Up to 76,000 jobs could be created by the growing offshore wind power industry, with up to half of them in the north-east, according to a report.
Greenpeace says action is needed to defeat global warning
The study was launched on Teesside on Tuesday by Greenpeace and the Department for Trade and Industry.
It says the North East is ideally placed to benefit from the growth of the industry.
It says its strong skills base, history of manufacturing capacity and access to ports put it in a good position.
The report - Offshore Wind - Onshore Jobs - was produced by Energy for Sustainable Development Ltd.
It looked at three different scenarios in which offshore wind power provides 10%, 20% and 30% of the UK's electricity supply by 2020.
The top case scenario shows 76,000 new jobs could be created, and the report says with appropriate policies and incentives, up to half could be in the North East.
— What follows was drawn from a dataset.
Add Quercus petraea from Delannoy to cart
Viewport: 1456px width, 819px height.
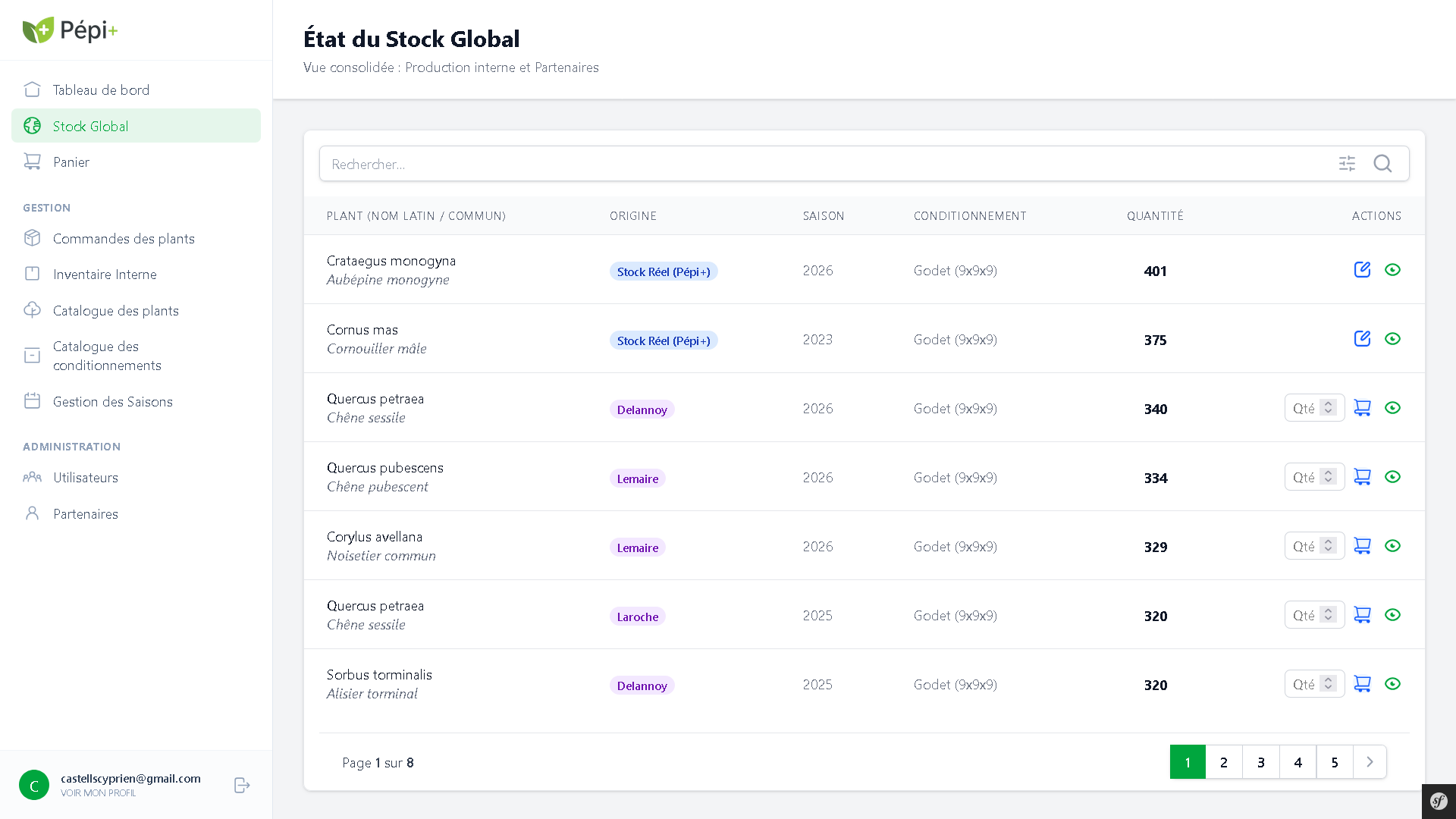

Greenpeace executive director Stephen Tindale said: "Climate change is the biggest threat we face, and the manufacturing expertise in the North East must be harnessed to build the renewable energy technology that will help defeat global warming.
"Trade unions, government and Greenpeace all recognise the double win for jobs and the environment that renewable energy offers the North East."
The report was launched at Tees Valley Regeneration.
GMB union general secretary Kevin Curran said: "North East manufacturing companies have the fabrication skills and installation expertise to assist in the development of the offshore wind power energy initiative which should reverse the trend of job losses in this industry, create new businesses and grow the manufacturing skill base."